Your goal
Produce a copy of every line in the records that holds the string "screenshot".
--- Source information Enclosed Below ---
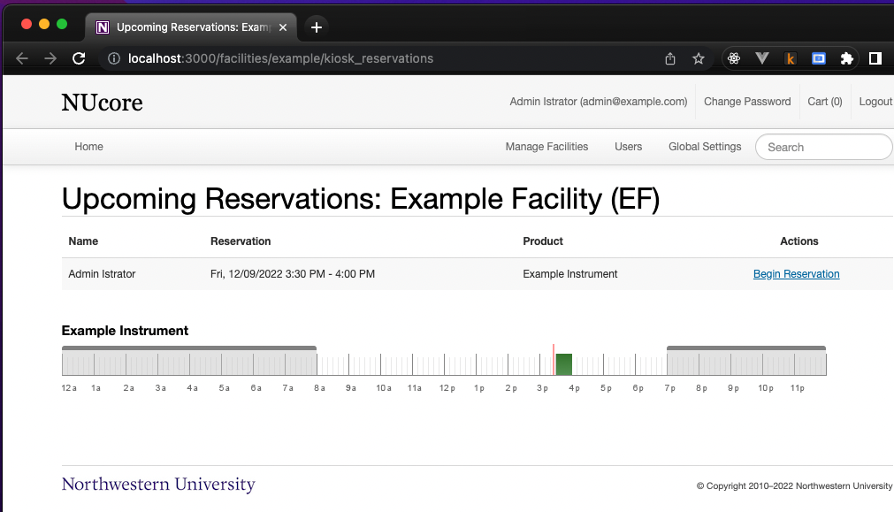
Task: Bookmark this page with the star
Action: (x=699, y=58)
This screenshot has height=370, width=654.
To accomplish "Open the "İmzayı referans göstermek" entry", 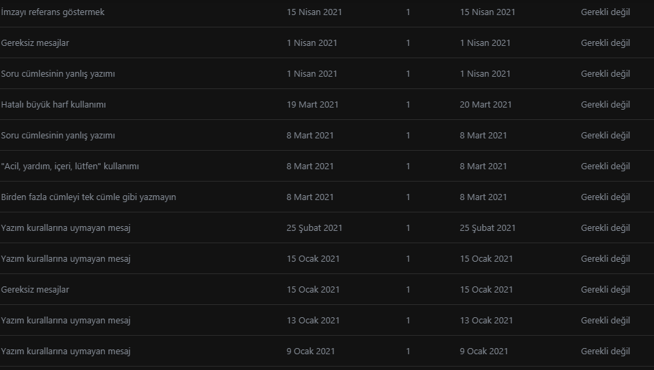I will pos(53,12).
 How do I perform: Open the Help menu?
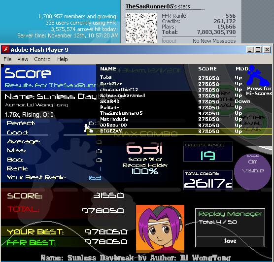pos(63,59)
--- End of Enclosed Source information ---
--- Source information Enclosed Below ---
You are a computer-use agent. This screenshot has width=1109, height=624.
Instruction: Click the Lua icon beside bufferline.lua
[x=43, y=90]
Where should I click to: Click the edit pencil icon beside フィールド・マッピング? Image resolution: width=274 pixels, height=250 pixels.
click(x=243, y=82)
--- End of Enclosed Source information ---
Task solution
This screenshot has height=370, width=654.
You are a computer-use agent. This screenshot has width=1109, height=624.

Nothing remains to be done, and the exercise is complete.